The CPDS promotes five research strands: on political violence, democratisation, globalisation and resistance, conflict transformation and civic engagement, looking within Ireland and globally. When it was founded in 1997, its early focus was mainly on conflict resolution in Northern Ireland, building on its original association with the Irish Peace Institute. This interest is sustained in the work of current members, among them Professor Orla Muldoon, and in the work of students on the MA in Peace and Development programme, who participate in an annual study trip to Belfast or Derry. In the last five years, with Professor Tom Lodge as Director, there has been an emphasis on creating a cluster of staff and PhD students with expertise on Sub-Saharan Africa.
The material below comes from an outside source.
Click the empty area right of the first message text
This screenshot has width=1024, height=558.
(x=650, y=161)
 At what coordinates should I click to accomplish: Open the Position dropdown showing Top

Another important research trajectory has been in poverty alleviation and social exclusion in and around Limerick. The centre also benefits from key members with expertise in Latin America and the post-Soviet Caucuses. 

Staff affiliated to the CPDS have a track record of winning research awards and several recent or current PhD students have been awarded Marie Curie or IRCHSS fellowships. The centre has developed external networks though an award in 2008 under the Irish Aid/HEA strategic Programme of Cooperation with Higher Education Institutions; through training activities with Irish Aid; through the European Doctoral Enhancement Network in Peace and Conflict Studies; and through its inclusion in the Georgia Education and Enterprise Project (GEEP). It aims to reinforce these existing links, while continuing to forge new connections with scholars and practitioners who share an interest in researching obstacles to and struggles for peace and development.